Groupe fortifié du Saint-Quentin/Feste Prinz Friedrich-Karl is a group of two forts and various facilities in the inner belt of fortifications around Metz.

It started with the construction of Fort Diou between 1867 and 1870 by the French army. In 1870 the Franco-Prussian War broke out and in 1871 Metz was annexed by the German Empire. The Germans renamed the fort to Feste Prinz Friedrich-Karl and built additions between 1872 and 1892. About 1200 meters west of the original fort they built a new fort, called Fort Manstein. In between the two forts many more facilities were built, such as a two-story barrack, an ammunition depot, two gun batteries, a heavy mortar position and an armoured battery with two armoured cupolas for 21cm-Granatwerfers manufactured by Krupp. For transportation an extensive railway system was made.
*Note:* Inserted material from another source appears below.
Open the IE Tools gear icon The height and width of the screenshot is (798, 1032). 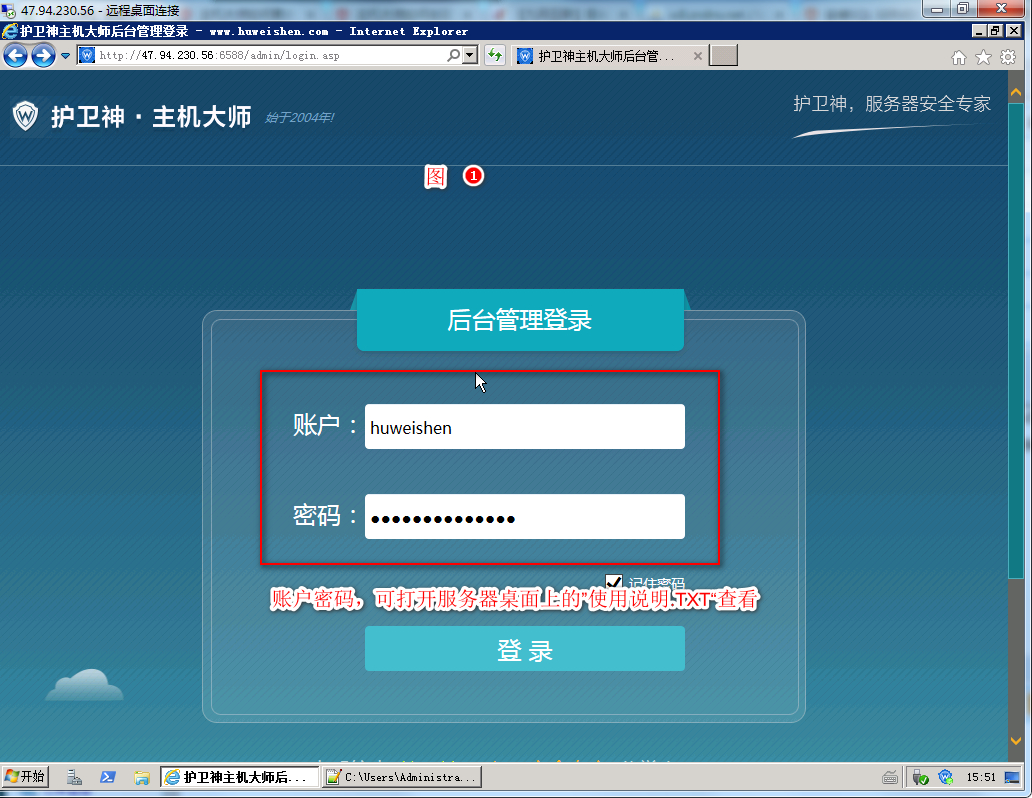point(1007,58)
Eventually the fort had to be equipped with 119 pieces of artillery. In World War I the group of forts didn’t participate in any battle, but were used as a relay for German soldiers on their way to the frontline. After the war Feste Prinz Friedrich-Karl was property of the French again, but it stood unused until 1939 when it became an air defence command center. In 1940 the forts were occupied by the German forces and used as training grounds and storage. In 1944 at the beginning of the Battle of Metz the forts were heavily bombed but only Fort Diou got severely damaged, the rest of the fort remained intact. On 18 november 1944 the United States Army began to continuously attack Feste Prinz Friedrich-Karl but the Germans managed to defend the forts for four days.

Metz officially got liberated on 22 november 1944, but the German soldiers in Feste Prinz Friedrich-Karl kept defending for two more weeks as ordered by Hitler. They were slowly running out of resources, on 6 december 1944 they finally had to surrender and the United States Army disarmed the forts. Since then, Groupe fortifié du Saint-Quentin stands forgotten and crumbling under the forces of nature.

Unfortunately the harsh sunlight and lots of vegetation made it very hard to photograph. Still the place is so impressive that I hope it makes up for the mediocre photos.